すごくしっかりお読みいただいていて感激すると同時に、読者様からのご感想は作者にとっては作品の観測データのようなものだなと思いました。

28話は少々苦労して書いた一話だったので、自分の伝えたいものがちゃんと伝わるように書けているのかな〜という不安があったのですが、しっかり読み取っていただけていてホッとしました。それも作者には、読者様からご感想で教えていただいて分かることなので、そういう意味でも気軽にいろいろ書いて送っていただけると、とても嬉しいです。

コメントにも書いていただいている通り、エル・ギリスは魔法戦士で、戦闘に参加するために王宮で育てられた少年です。既に従軍した経験があり、尊敬する兄達もみんな魔法戦士でした。

それが世界の全てという人物なので、ギリスがスィグルの相棒として即位や治世を支えようとなったときに必ず衝突するのが、スィグルはなるべく戦闘を回避しようという性格だという点です。殿下はなるべく戦いたくないと思っていて、戦うのが怖い人なのです。

それじゃあ族長なんか務まらないよというのがギリスの感覚なんですが。

でも、「王宮の孤児たち」の頃には四部族は停戦状態で誰も戦っていないので、実は英雄たちは失業状態と言えます。

スィグルはどうせお父さんと同じ方法では皆をまとめては行けないので、何か別の自分なりのスタイルを考えないといけないです。

それをギリスにも分かってもらいたいとスィグルは思っているわけなのですが、話し方がド直球でした。私なら、こういう微妙なことは、もうちょっと様子を見ながら追い追い伝えてもいいなと思うんですが、これは物語なので、レイラス殿下はギリスにいきなりバンバンぶつけてきます。

でも現実であっても、こういうことは最初にハッキリ言うほうがいいのかもしれないですね。後になってから「そんなの聞いてない」ってなるよりは、最初にガッツーン! て言っておくほうが、面倒がないのかもしれないです。いや、どうでしょうか。

それでもギリスはスィグル・レイラス殿下を自分の新星として盛り立てていってくれるのでしょうか。

これはそういうお話なので、ギリスがスィグルの射手であることはもう決まってるのですけど、それに至るまでのエル・ギリスの心情などを丁寧に描いていけたらと思います。

# データ抜粋:
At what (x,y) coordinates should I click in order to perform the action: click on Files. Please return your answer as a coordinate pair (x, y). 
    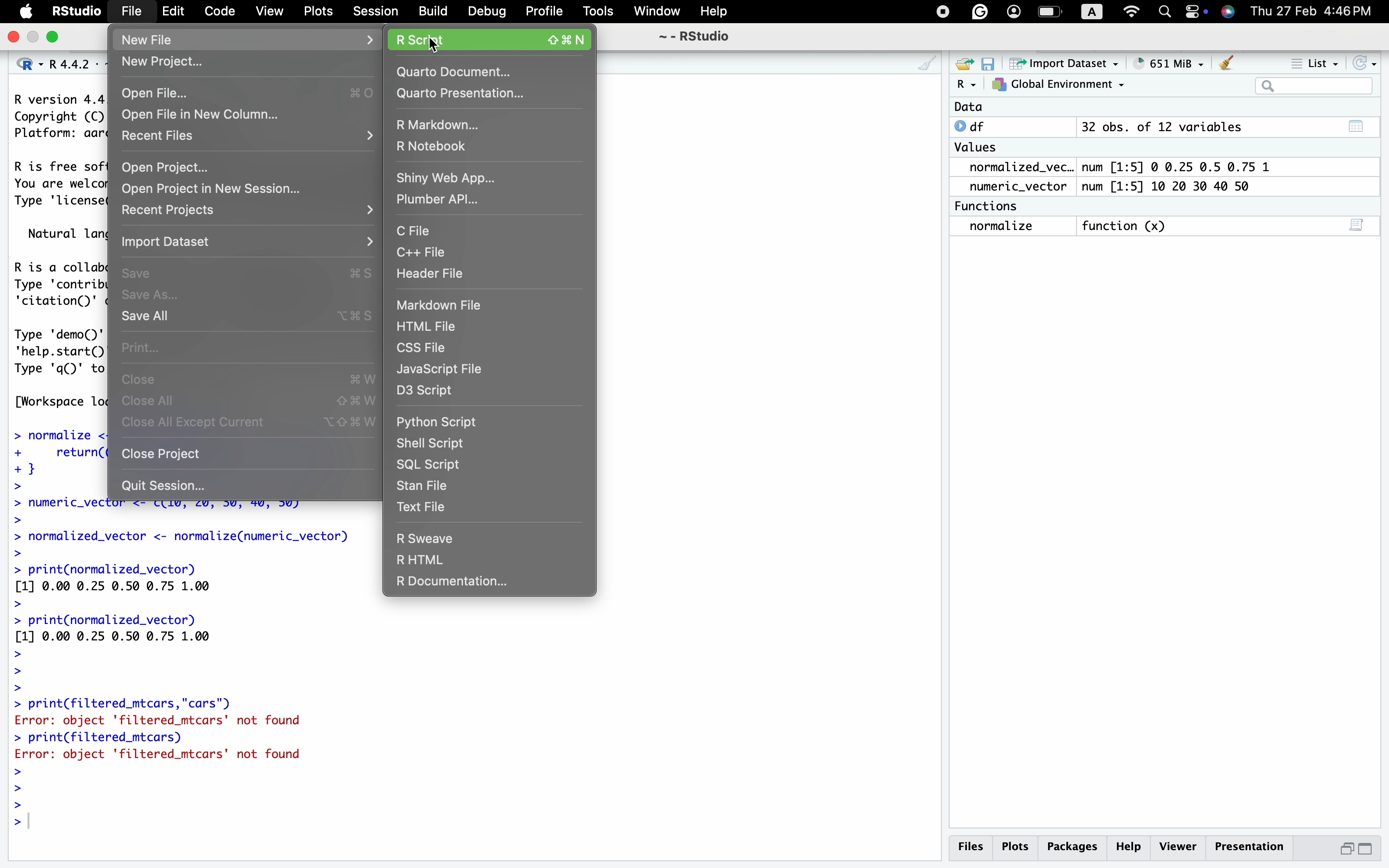
    Looking at the image, I should click on (970, 846).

# 課題内容:
原文資料の「すごくしっかりお読みいただい」から「兄達もみんな魔法戦士でした。」までの部分を、「少年」を「若者」に置き換えて書き改めてください。

# 最終結果:
すごくしっかりお読みいただいていて感激すると同時に、読者様からのご感想は作者にとっては作品の観測データのようなものだなと思いました。

28話は少々苦労して書いた一話だったので、自分の伝えたいものがちゃんと伝わるように書けているのかな〜という不安があったのですが、しっかり読み取っていただけていてホッとしました。それも作者には、読者様からご感想で教えていただいて分かることなので、そういう意味でも気軽にいろいろ書いて送っていただけると、とても嬉しいです。

コメントにも書いていただいている通り、エル・ギリスは魔法戦士で、戦闘に参加するために王宮で育てられた若者です。既に従軍した経験があり、尊敬する兄達もみんな魔法戦士でした。